Isolated 6kHz notching and strategic issues in deafness claims
Humphreys v Tepgold Ltd
Manchester County Court – HHJ Main QC
11 July 2016
Carol Purang of DWF’s disease team reports on this recent Noise Induced Hearing Loss case in which she acted on behalf of the defendant. The claimant, who was relying upon notching in his audiogram at 6 kHz only, discontinued his claim part way through the trial.
The claimant alleged excessive noise exposure whilst working as an industrial painter with the defendant from 1968 to 1973. The defendant had long ceased trading and had no evidence to offer on breach of duty.
Exposure and Breach of Duty
A single joint engineer was instructed. The claimant’s statement was lacking detail but doing the best he could the engineer estimated a noise immission level at 100.1dB taking account of exposure elsewhere.

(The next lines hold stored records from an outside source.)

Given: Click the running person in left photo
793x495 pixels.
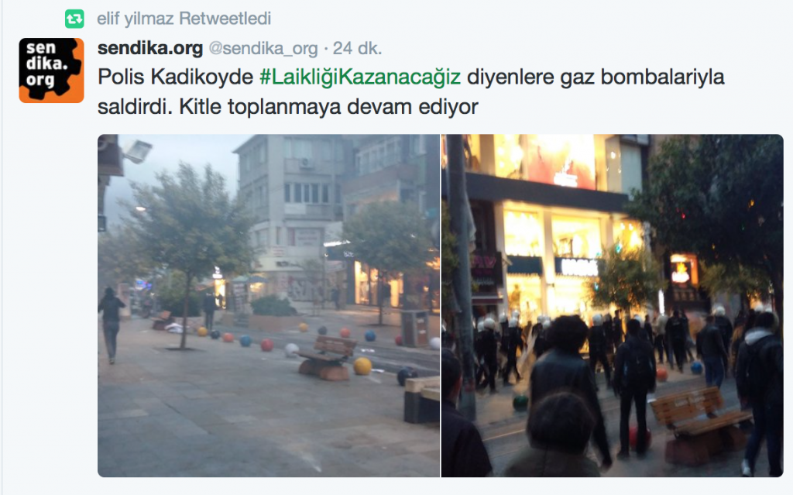Looking at the screenshot, I should [x=111, y=325].
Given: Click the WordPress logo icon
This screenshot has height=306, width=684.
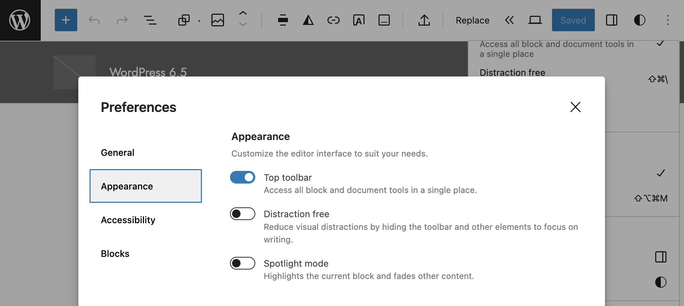Looking at the screenshot, I should click(x=20, y=20).
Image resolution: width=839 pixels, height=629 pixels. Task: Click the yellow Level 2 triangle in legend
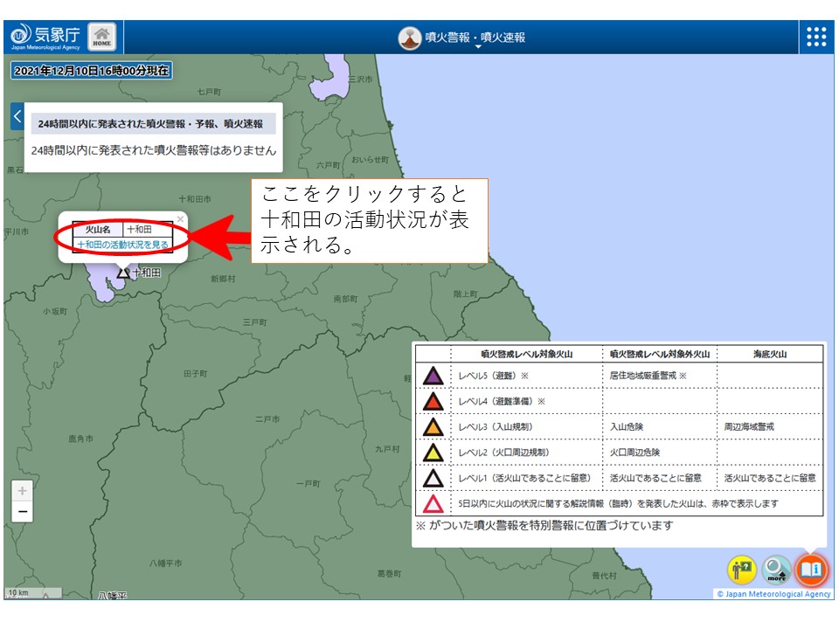coord(433,453)
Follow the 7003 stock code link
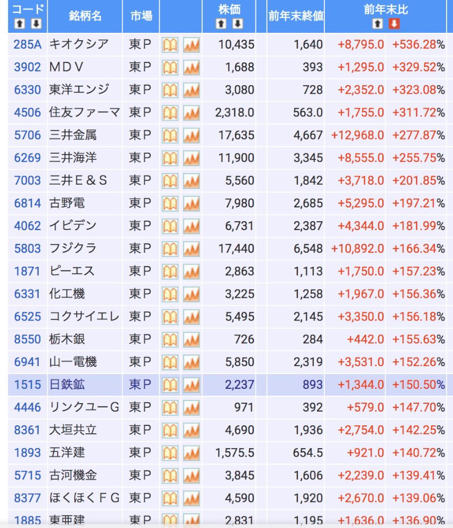The width and height of the screenshot is (453, 528). [x=28, y=181]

Medical Causation: Diagnosis of NIHL
There was no doubt that the claimant had a degree of hearing impairment. There was dispute as to whether noise exposure had caused any part of that impairment. The claimant relied upon notching in his audiogram at 6 kHz only. Whilst that satisfied criteria R3a of the Coles Lutman Buffin Guidelines the defendant contended that diagnosis on that basis was far too mechanistic and ignored medical literature on the significance or otherwise of isolated 6 kHz notching.

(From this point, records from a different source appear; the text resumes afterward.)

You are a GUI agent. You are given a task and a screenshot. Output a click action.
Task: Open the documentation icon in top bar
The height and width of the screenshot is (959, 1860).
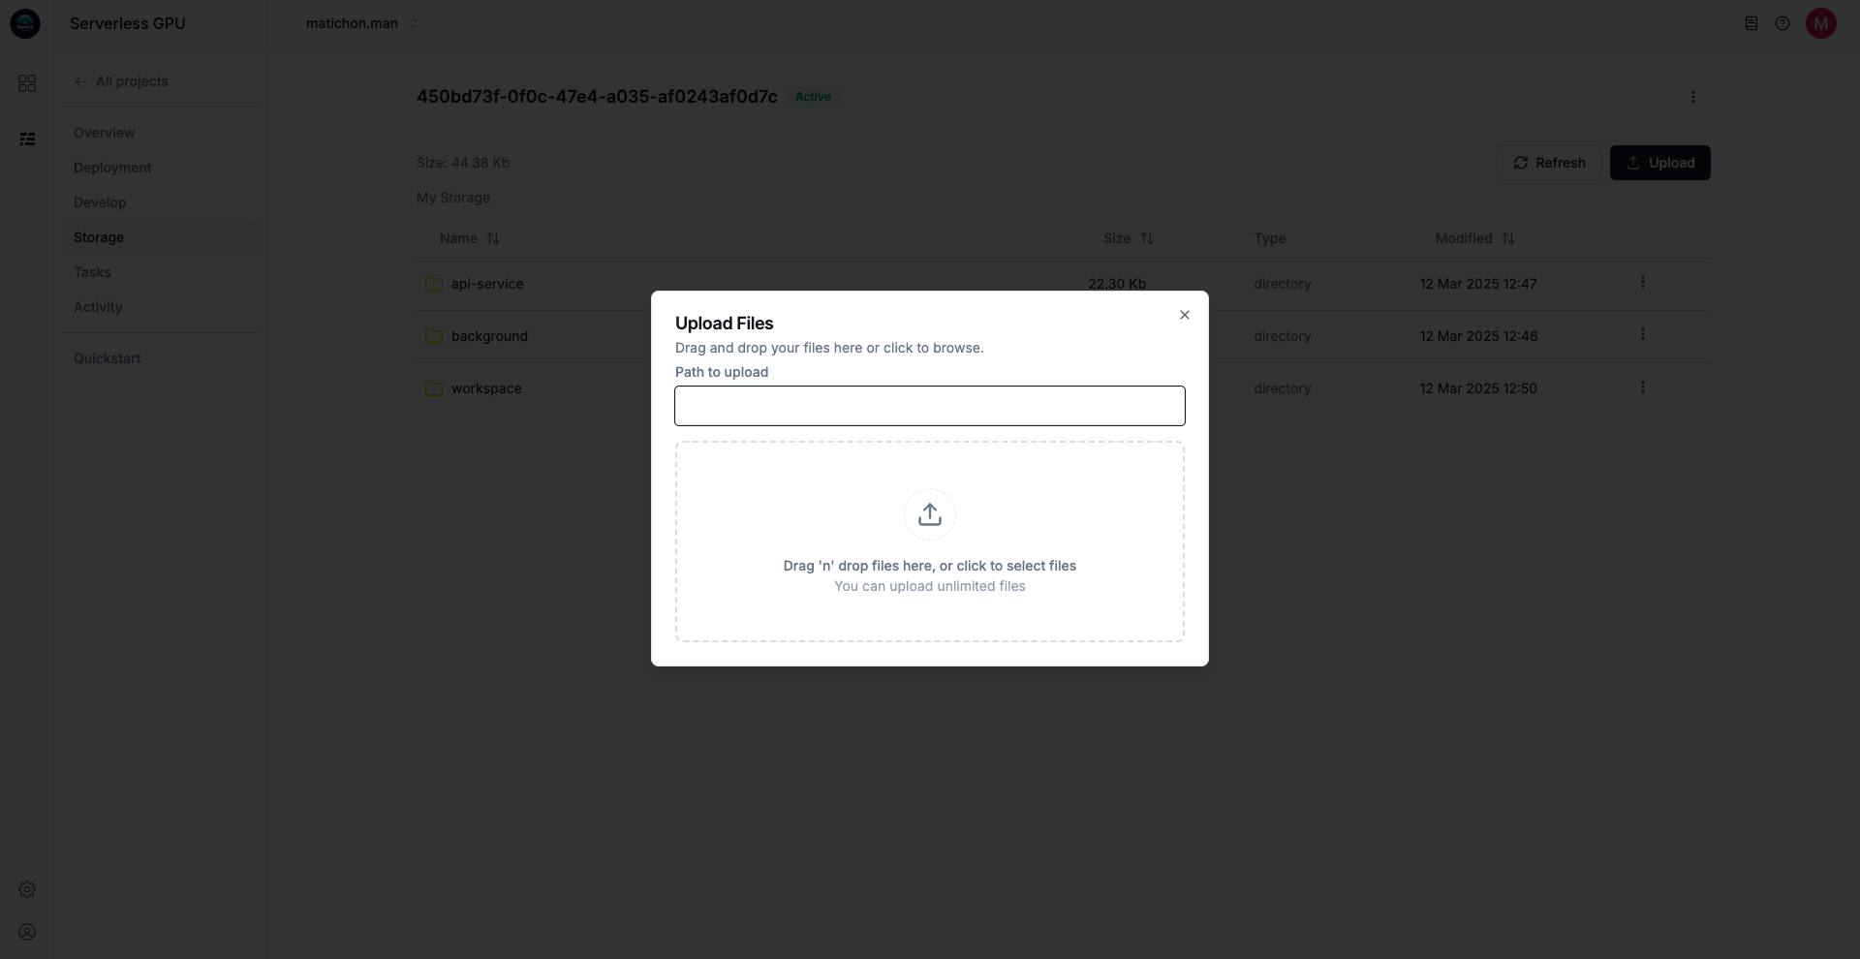1751,23
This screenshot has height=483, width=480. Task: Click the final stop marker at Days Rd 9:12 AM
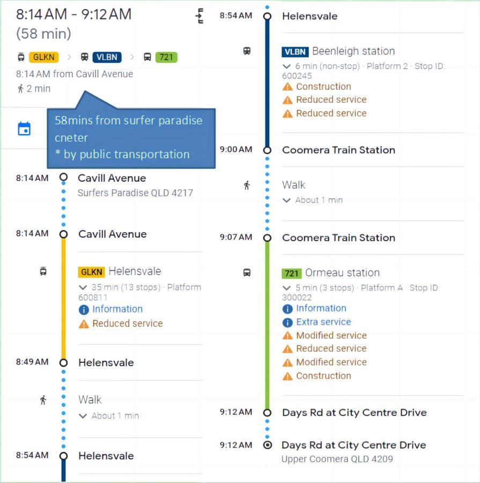(268, 445)
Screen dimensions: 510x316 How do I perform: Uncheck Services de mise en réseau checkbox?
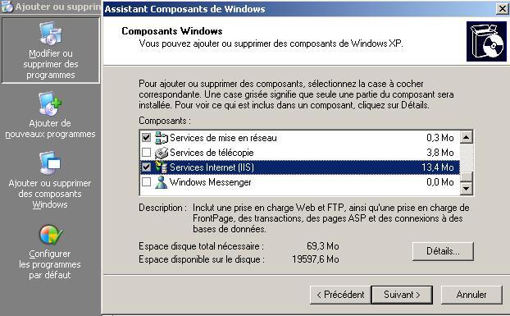pyautogui.click(x=147, y=138)
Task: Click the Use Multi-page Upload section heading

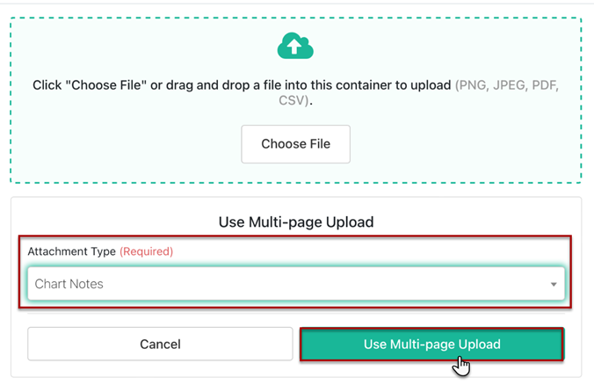Action: pos(295,222)
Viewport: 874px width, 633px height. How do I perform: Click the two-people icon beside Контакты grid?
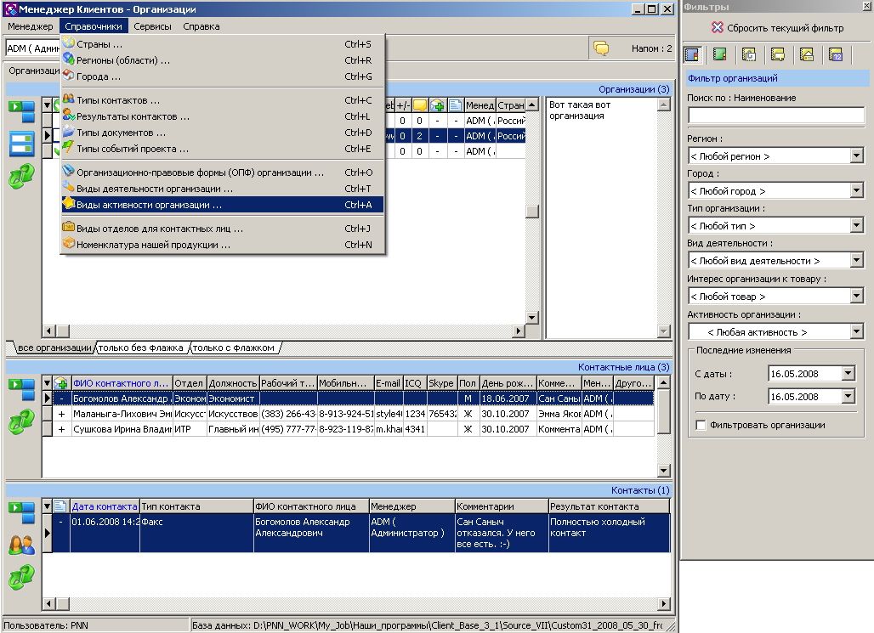(21, 545)
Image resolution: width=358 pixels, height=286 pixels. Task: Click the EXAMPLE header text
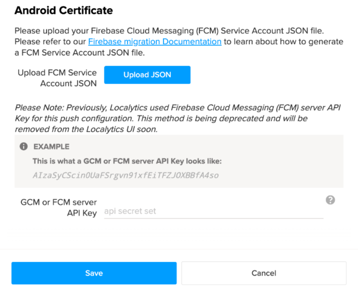[x=51, y=147]
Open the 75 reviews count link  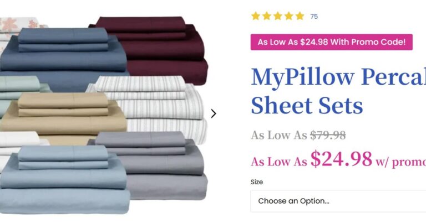pyautogui.click(x=314, y=17)
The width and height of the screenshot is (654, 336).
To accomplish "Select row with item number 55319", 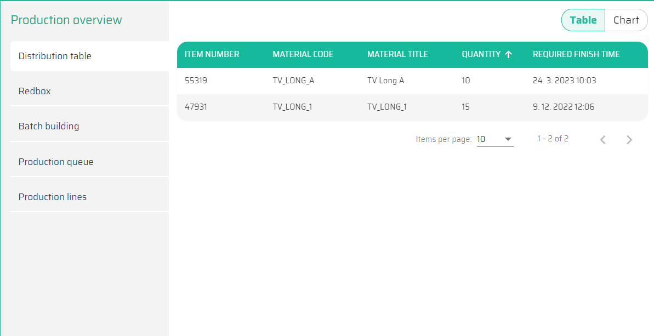I will pos(196,81).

The claimant relied upon evidence from Mr Mian and the defendant relied upon evidence from Mr Jones.
The defendant’s case was that:
(a) 6 kHz is a notoriously difficult frequency at which to obtain accurate hearing measurements;
(b) 6 kHz is affected by conditions other than noise and isolated notches are unreliable as an indicator of noise damage;
(c) 4 kHz is the frequency most often affected by noise and to the greatest extent. In this case at 4 kHz there is no notch or bulge;
(d) At anchor points of 1 & 8 kHz (frequencies affected to a small extent if any by noise) the claimant was on the 25th centile for his hearing. His hearing at 3 and 4 kHz was actually better than predicted for a man of his age at this centile.
The initial report from Mr Mian was based on a 2013 audiogram which, he said, showed notches at 6 kHz in both ears. The validity of the audiogram had been challenged and a repeat audiogram was performed in 2014. This had notching at 6 kHz on one side only and was broadly consistent with the defendant’s audiogram from 2015.

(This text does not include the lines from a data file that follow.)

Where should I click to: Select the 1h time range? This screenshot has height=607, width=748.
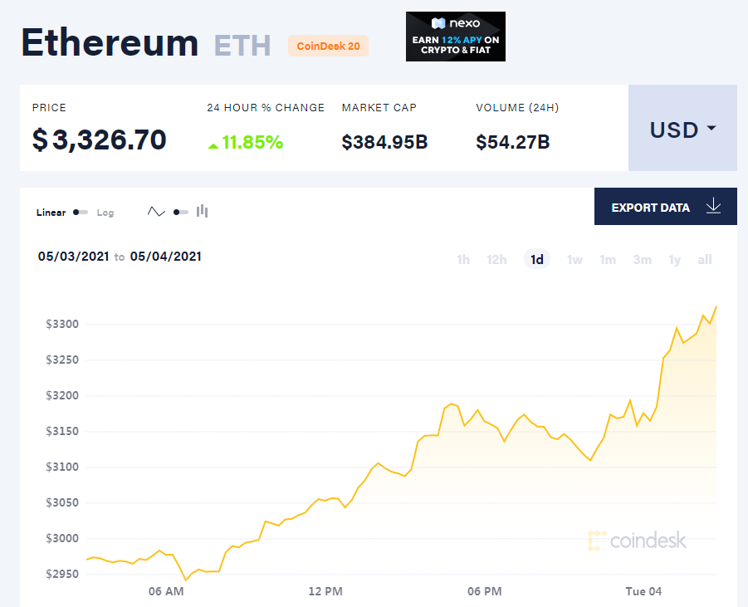coord(463,260)
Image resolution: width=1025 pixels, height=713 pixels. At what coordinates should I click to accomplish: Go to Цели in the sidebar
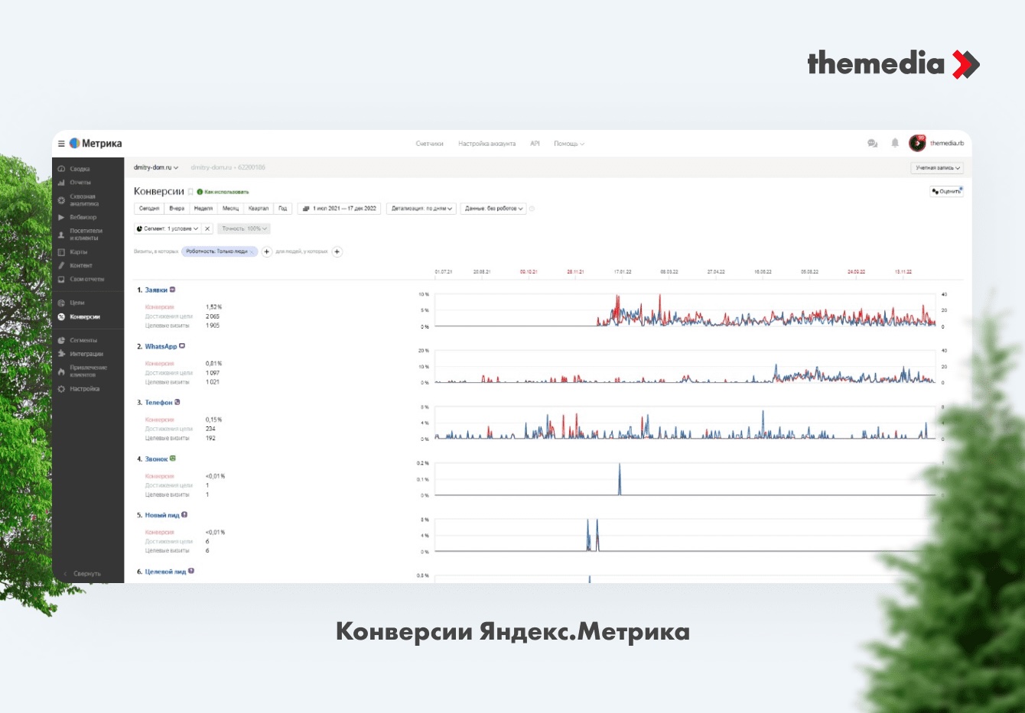click(77, 303)
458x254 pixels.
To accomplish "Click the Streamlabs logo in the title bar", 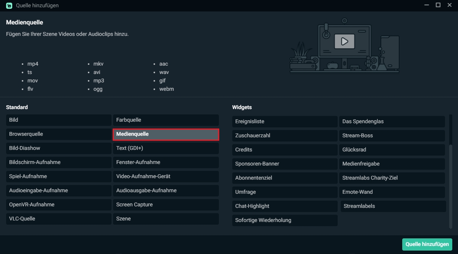I will pos(8,5).
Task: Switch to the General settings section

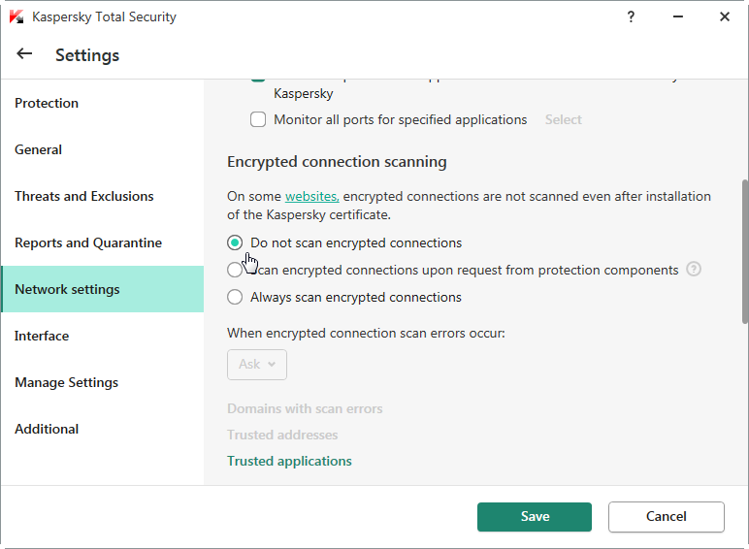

In Part 35 questioning pre-trial on the 6 kHz issue many of Mr Mian’s answers were non-responsive and at trial he was cross examined extensively on the issue. He gave the appearance of being dogmatic in his views and defensive in his approach. This was despite a warning from the judge to Mr Mian that he needed to seriously consider his responses as the judge was going to have to determine his credibility as an expert witness.
Outcome and comment
After a full day of evidence from both the claimant and Mr Mian, the claim was discontinued without the defendant’s expert Mr Jones having to give evidence.
Interestingly, on conclusion of the action, the trial judge HHJ Main QC commented that having dealt with numerous NIHL cases he does not believe them to be straightforward. He added that the CLB Guidelines are just that: not all cases fall within the Guidelines, and those that do not, need to be considered on their own facts, and outside the Guidelines if required.
This case demonstrates there is clearly merit in actively investigating and challenging cases with isolated 6 kHz notching. There is an abundance of medical literature citing how unreliable isolated 6 kHz notching is for a diagnosis of NIHL. It is important to ensure that defence expert reports cite such literature.
On this occasion the claimant chose not to continue with the trial having heard their own expert try to justify a diagnosis of noise loss based on isolated 6 kHz notching. There will no doubt be future trials on this issue with perhaps stronger claimant evidence and further judgments will emerge. For now it remains an area in which an active defence can be maintained.
This information is intended as a general discussion surrounding the topics covered and is for guidance purposes only. It does not constitute legal advice and should not be regarded as a substitute for taking legal advice. DWF is not responsible for any activity undertaken based on this information.